_EXERCISE REQUIREMENTS_
Every line from the one containing "The image size" to the end of the records below should be returned exactly; pictures are to be dropped.

_TASK MATERIAL_
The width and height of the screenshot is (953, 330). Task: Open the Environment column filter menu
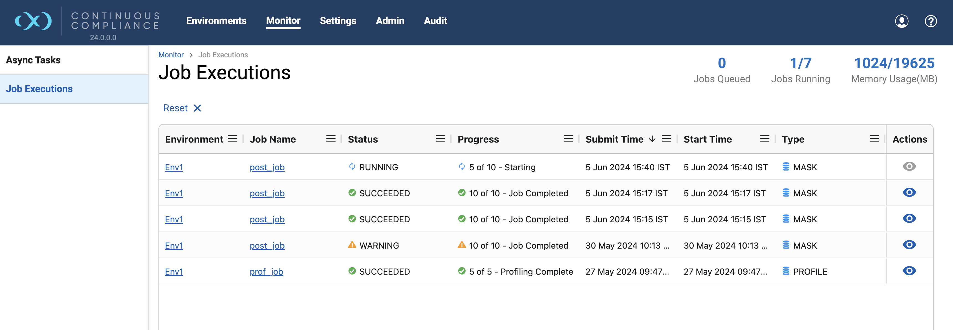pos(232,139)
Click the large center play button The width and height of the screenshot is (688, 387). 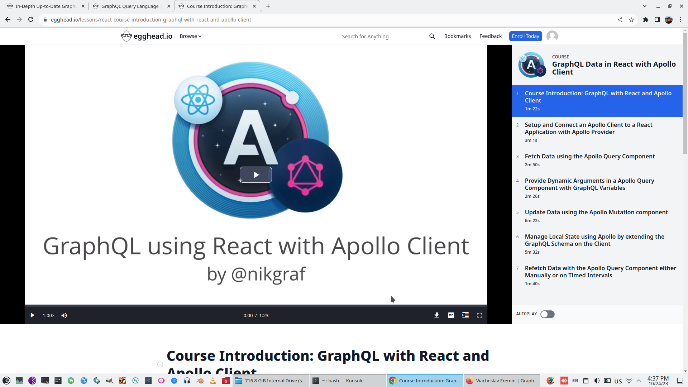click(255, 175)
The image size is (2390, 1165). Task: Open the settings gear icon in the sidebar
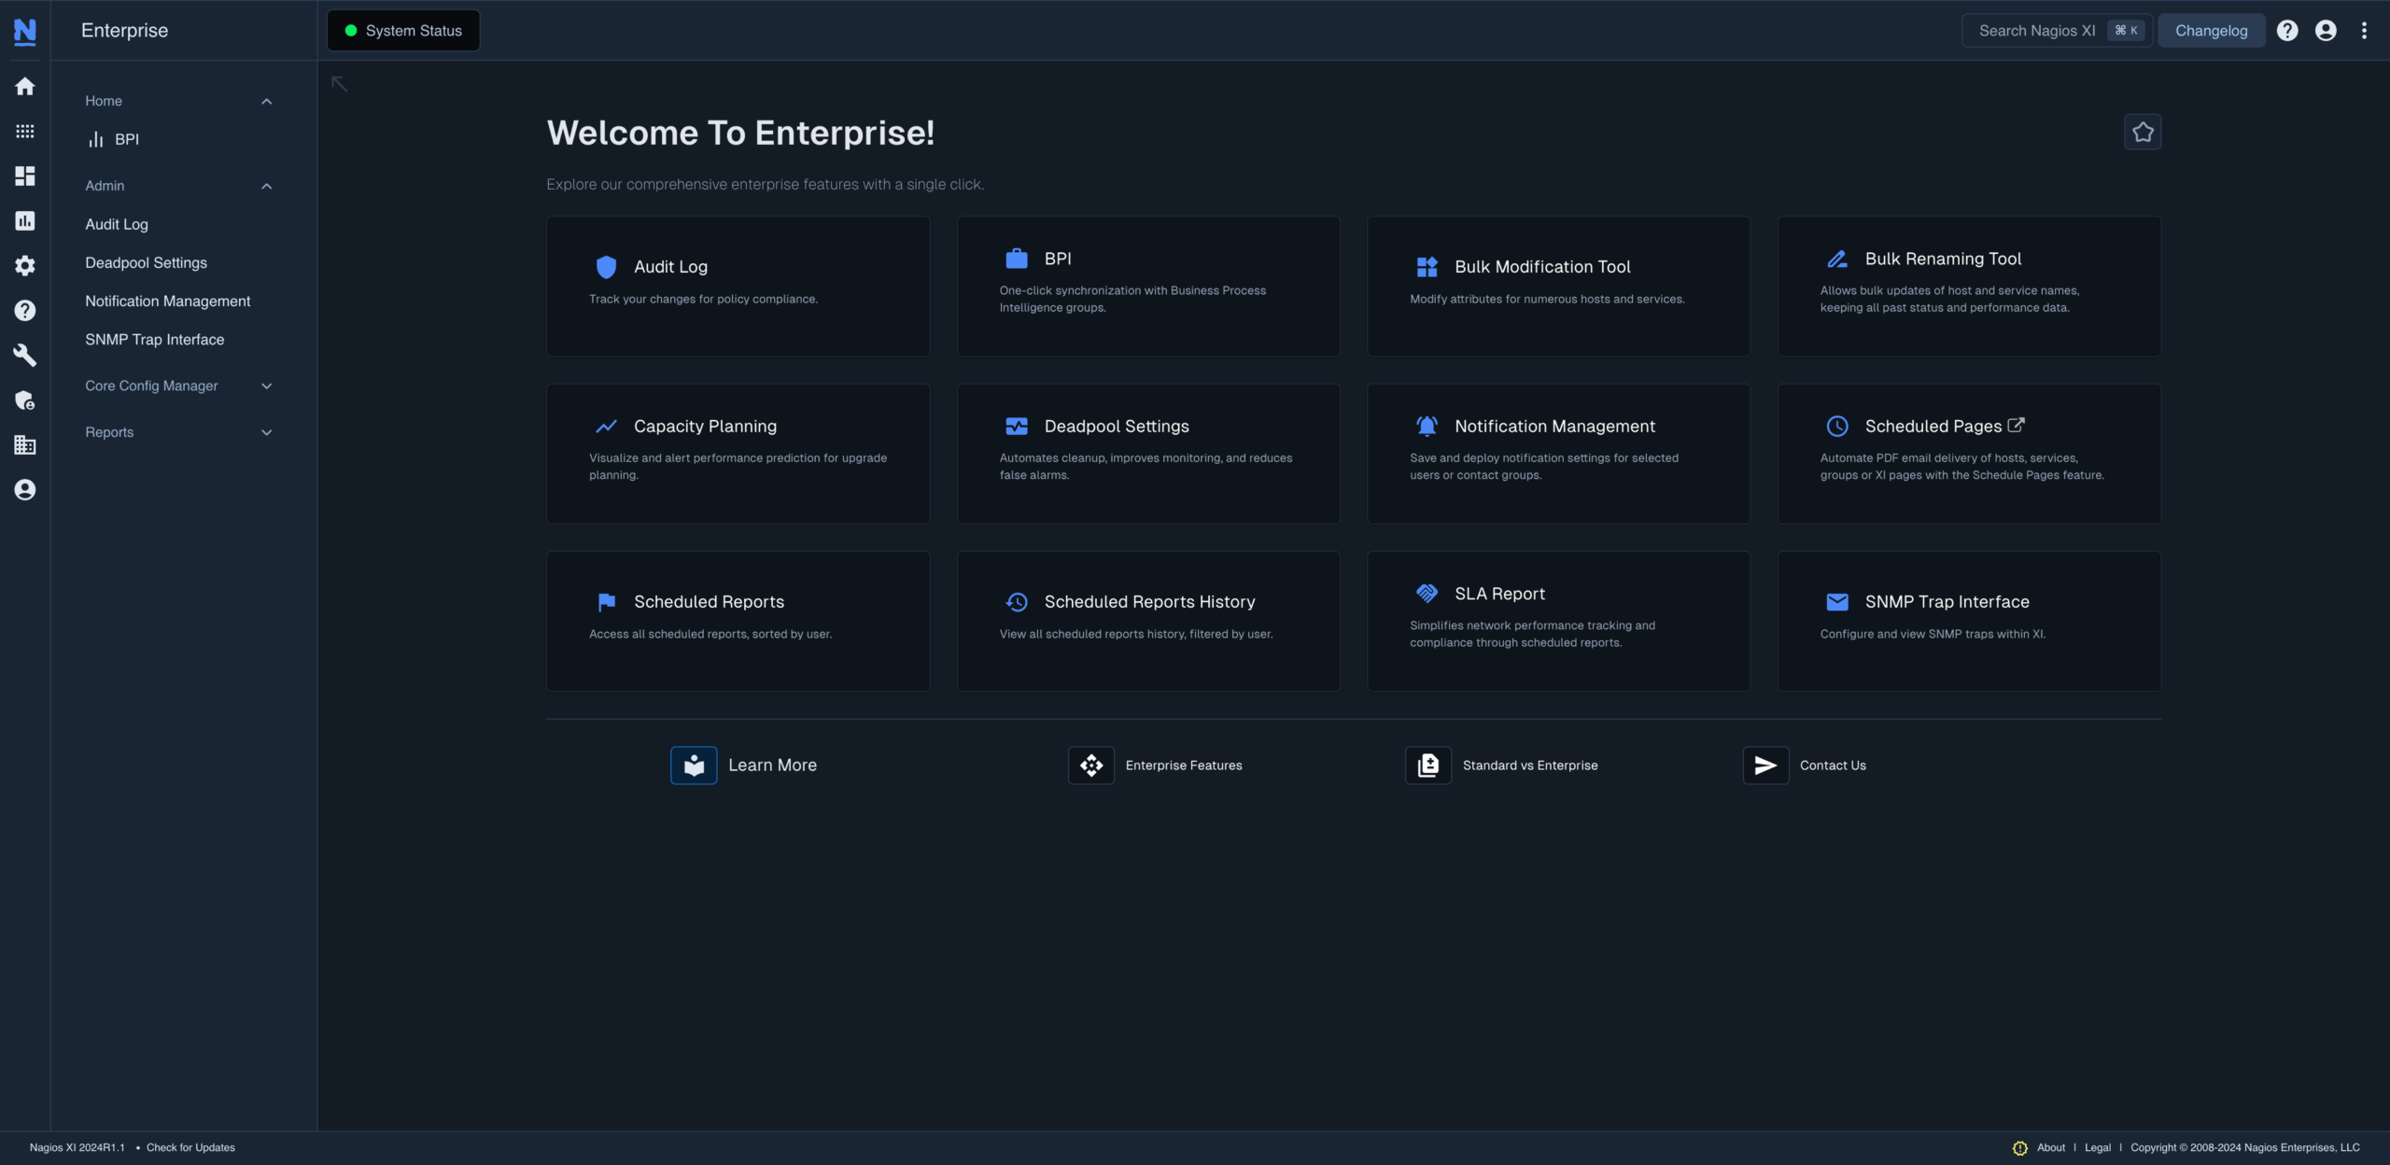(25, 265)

_RESULT BELOW_
The image size is (2390, 1165). Task: Open the settings gear icon in the sidebar
(25, 265)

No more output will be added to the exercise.